I find there are a lot more "unethical" archery hunters in the field today than there were 10 years ago. I blame the dedicated hunter program. there are a lot of people using archery equipment just because they can. doesn't mean they should. traditional rifle hunters buy expensive bows and target practice to 100+ yards and they think they can bag game at that distance. sometimes it works for them, which makes things even worse. rifle hunting mentality and archery hunting just plain don't mix -- yet I see a lot of archery hunters in the field hunting as if they were on the rifle hunt.

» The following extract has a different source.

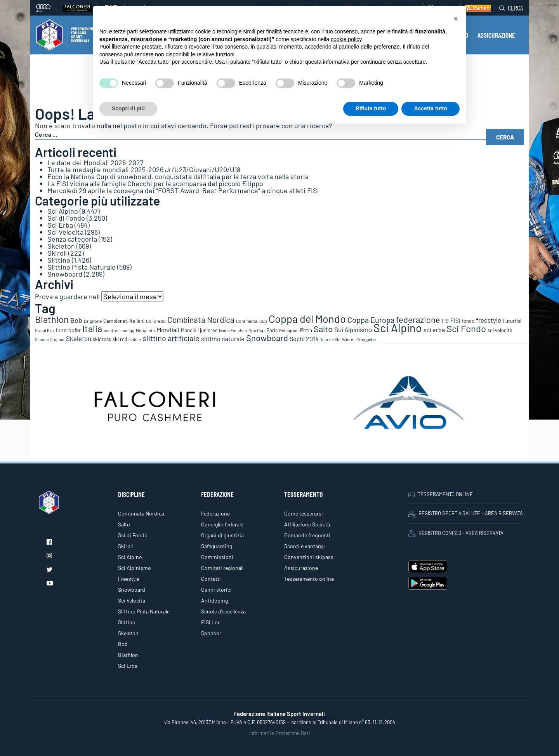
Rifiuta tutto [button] (371, 108)
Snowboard (65, 274)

maybe it's time to go back to "pick your weapon" hunting in Utah?


----------



## a_bow_nut (Feb 25, 2009)

A mandatory class on archery hunting will not teach anybody the ethics they need for hunting out in the woods.


----------



## skeet4l (Sep 11, 2007)

On the lines of classes, I think there is alot of information out there that may help people learn to better track and locate downed animals (persistence would be high on the list), determine meat spoilage related to time/temps, etc. A "questionable" shot can and does happen, my concern is the follow-up. At one time there were 13 of us in close proximity (camp) and it wouldn't have taken much effort to ask for some help. Maybe it's just one of those guy things, kinda like asking for directions.


----------



## duckhunter1096 (Sep 25, 2007)

Skeet brings up a **** fine point...and I didn't see an argument. Why is it that when we take our hunter education class, we have to qualify with a RIFLE...but there isn't squat with a handgun (unless you take your conceal/carry class) and NOTHING with archery? I'm not saying an archery class would make people better shots. How many crap shots do we still see with a rifle? I just get tired of hearing about all of the wasted animals during the archery seasons.


----------



## skeet4l (Sep 11, 2007)

I still get a kick out of people that think they're just going to grab hold of a harvested elk and drag or move them like you would a deer. One of the guys in our party put a cow on the ground and gutted her where she lay on a steep hill wedged between a couple of trees. When help arrived to do the quartering a couple of the younger guys thought they'd just grab hold and drag her a ways down the mountain.....too funny.


----------



## cklspencer (Jun 25, 2009)

> I just get tired of hearing about all of the wasted animals during the archery seasons.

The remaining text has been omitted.